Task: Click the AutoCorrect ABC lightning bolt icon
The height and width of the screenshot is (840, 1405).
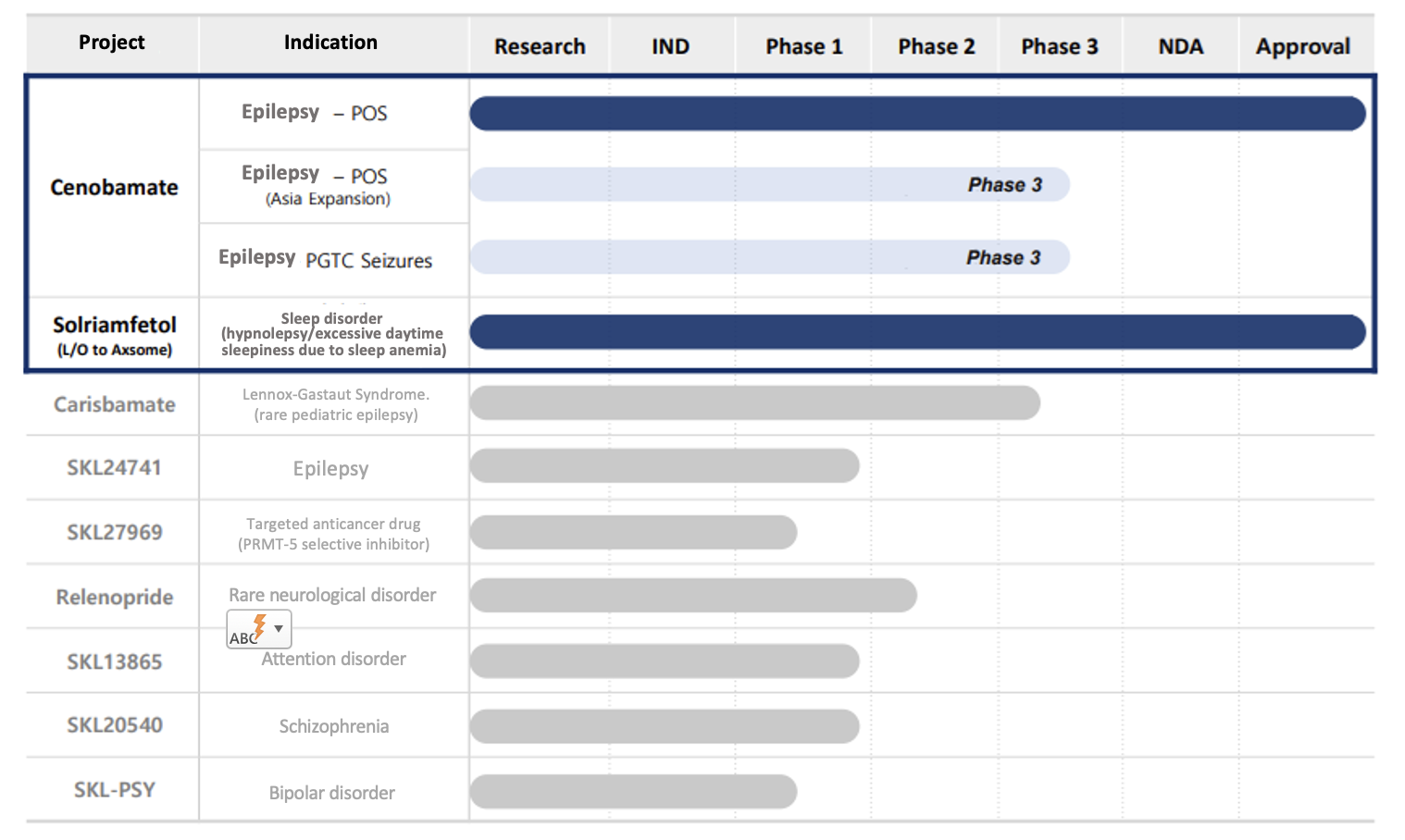Action: [x=248, y=630]
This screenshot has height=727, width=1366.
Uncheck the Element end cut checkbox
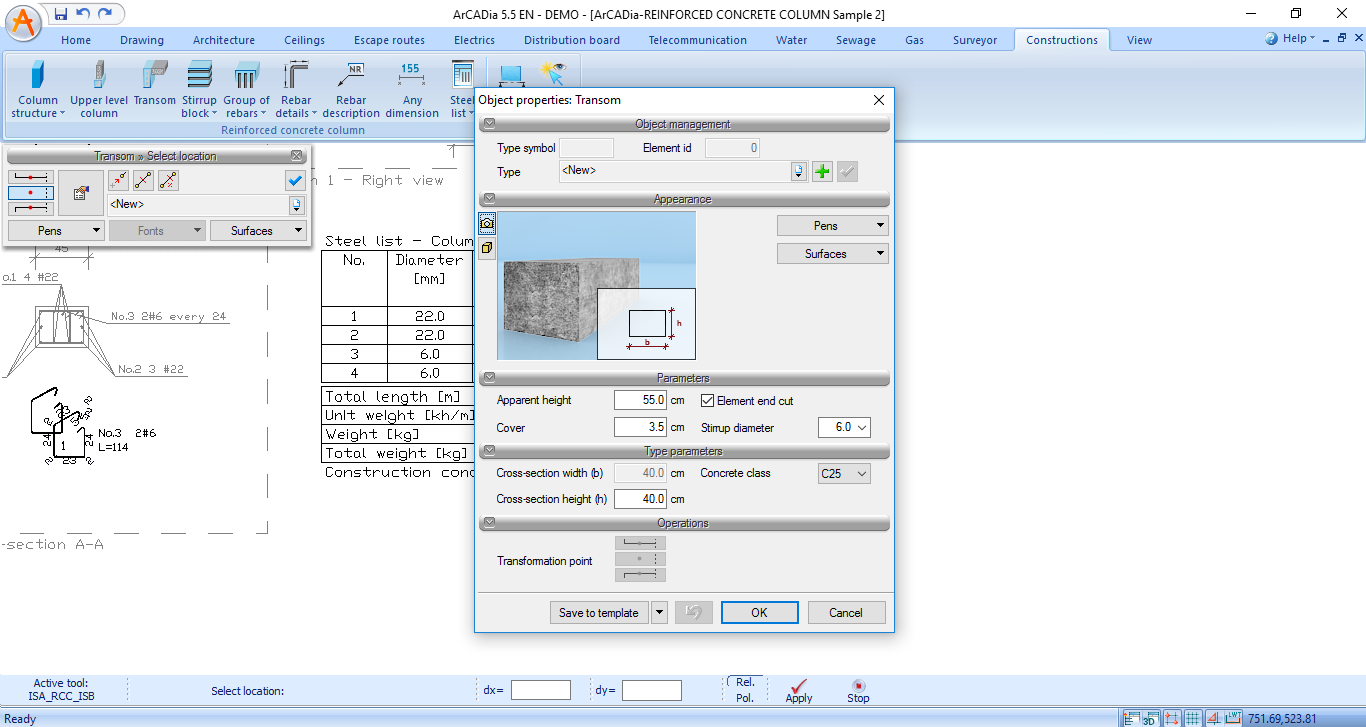click(x=708, y=401)
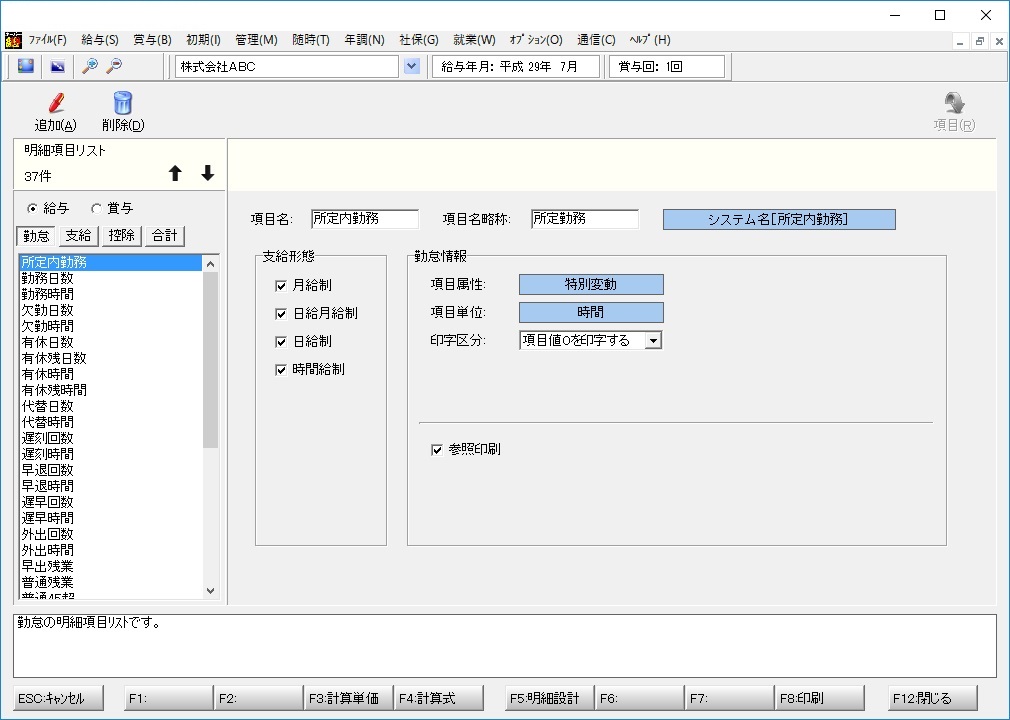Click the 項目名略称 text field
Viewport: 1010px width, 720px height.
point(584,219)
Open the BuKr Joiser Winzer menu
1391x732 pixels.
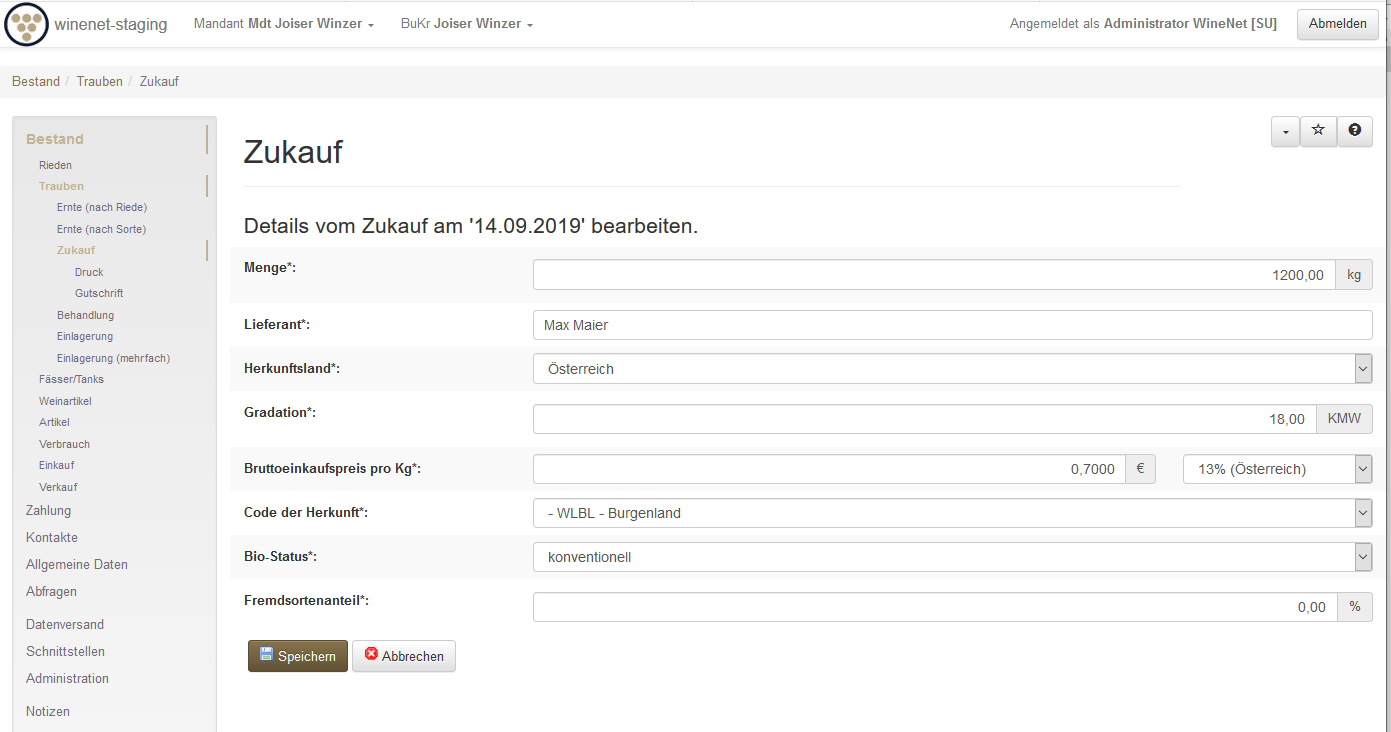pyautogui.click(x=466, y=24)
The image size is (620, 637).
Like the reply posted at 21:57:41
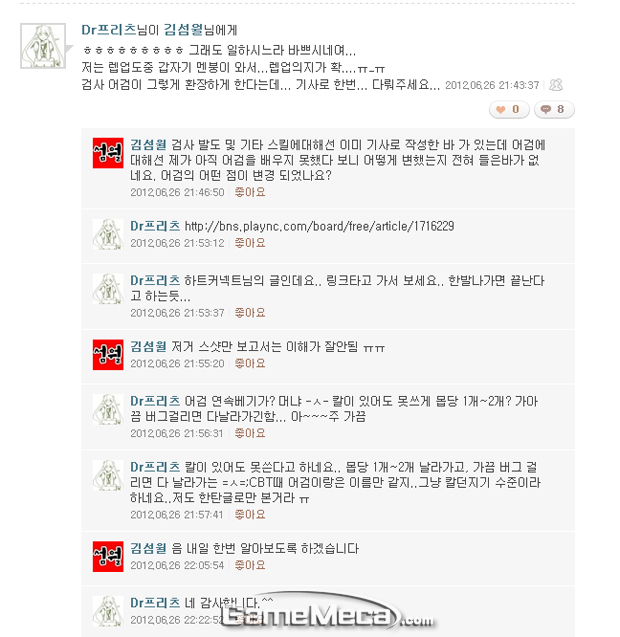click(x=250, y=514)
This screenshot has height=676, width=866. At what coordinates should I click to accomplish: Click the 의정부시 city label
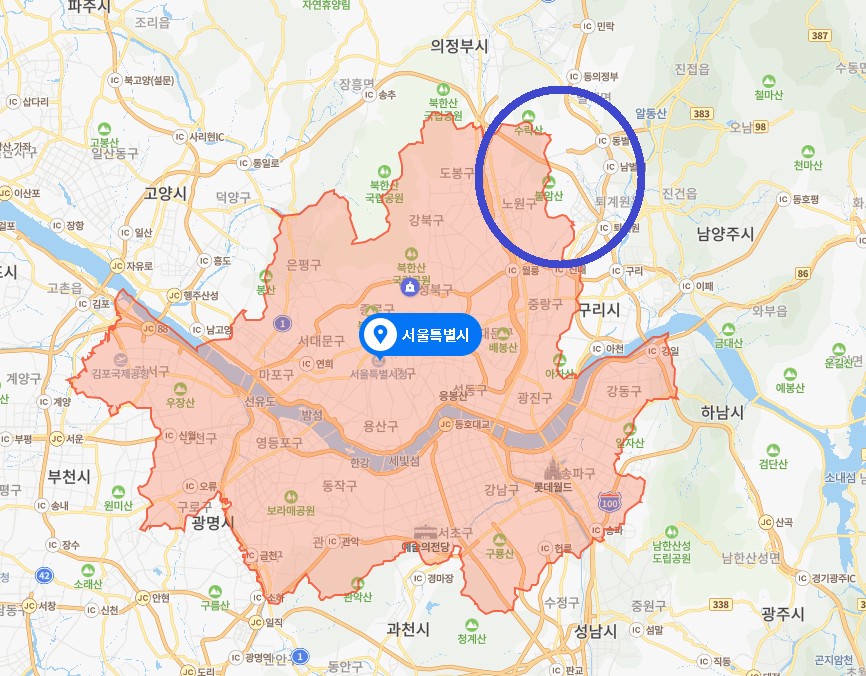460,46
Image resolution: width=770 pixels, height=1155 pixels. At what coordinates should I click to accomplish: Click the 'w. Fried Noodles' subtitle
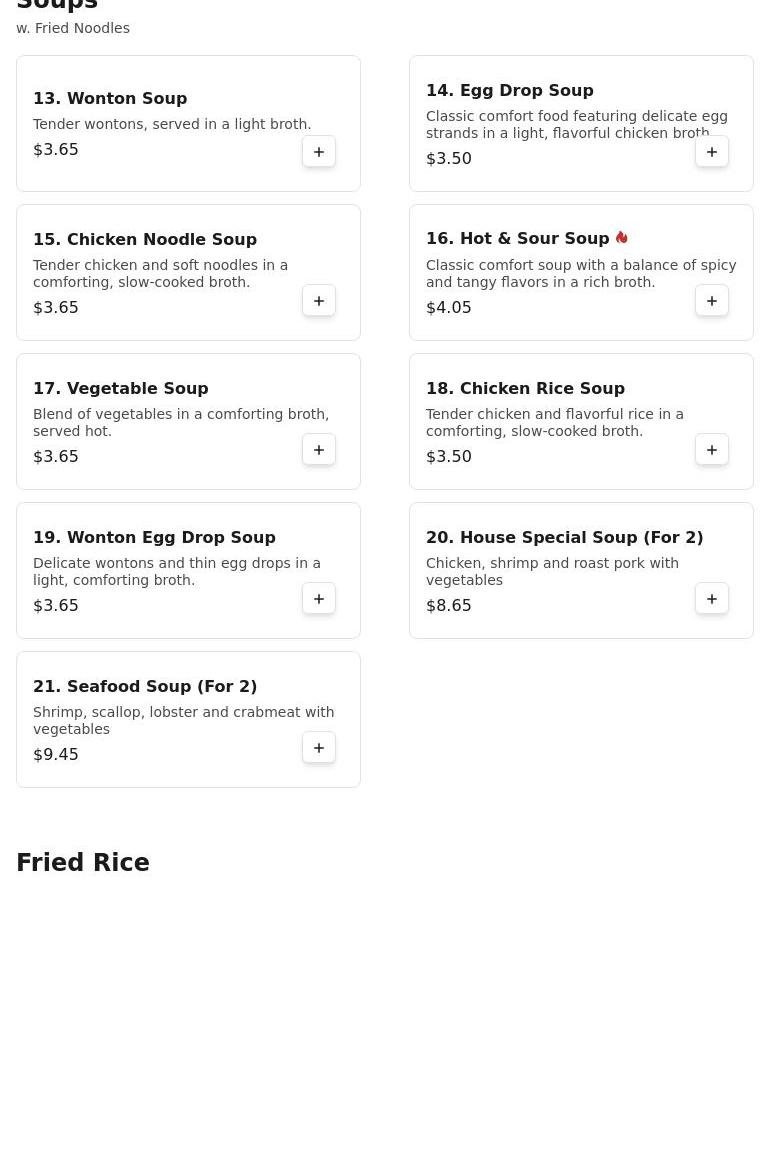pos(73,28)
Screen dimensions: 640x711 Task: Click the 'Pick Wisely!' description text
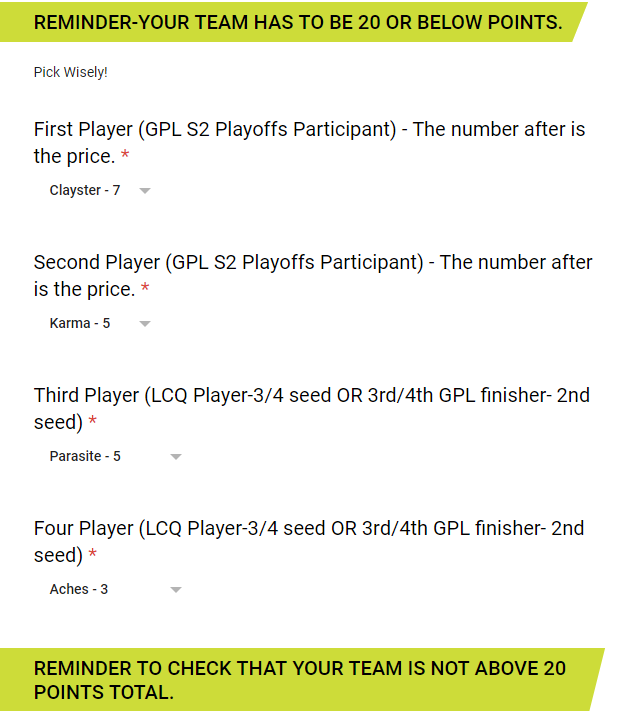click(71, 72)
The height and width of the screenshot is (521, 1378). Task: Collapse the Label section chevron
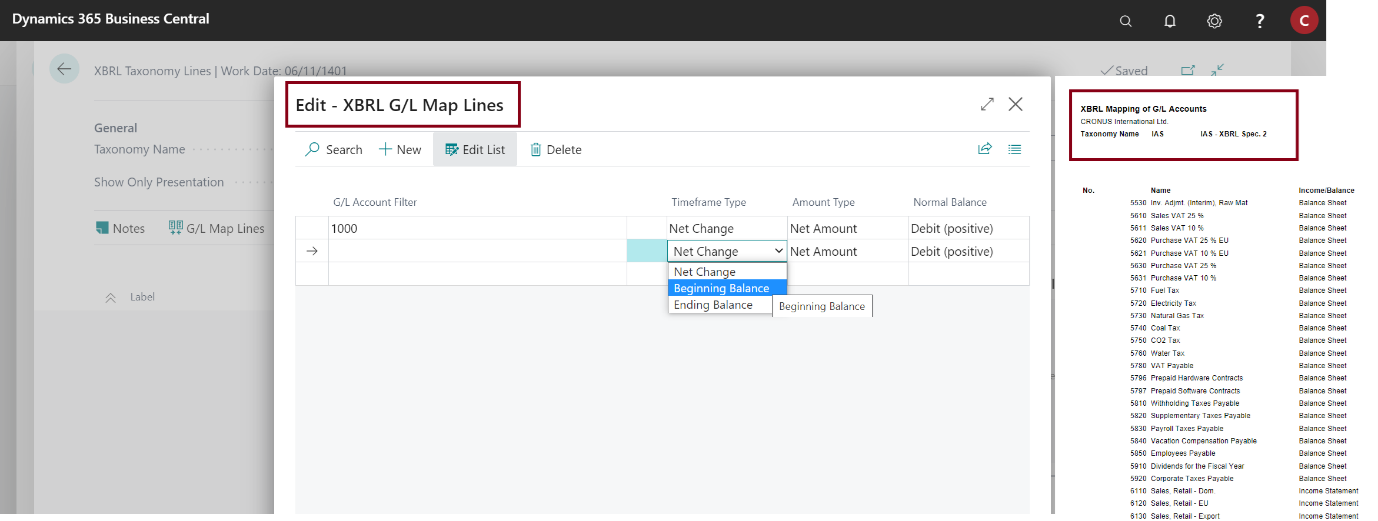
....................
What is being asked:
Your task is to repeat the opening line of the entries above and each line after it, ending with the line that has "This screenshot has height=727, width=1366.". Do not include the pictures.

Result of this task:
Task: Click the AutoCorrect ABC lightning bolt icon
The height and width of the screenshot is (840, 1405).
Action: [x=248, y=630]
This screenshot has height=727, width=1366.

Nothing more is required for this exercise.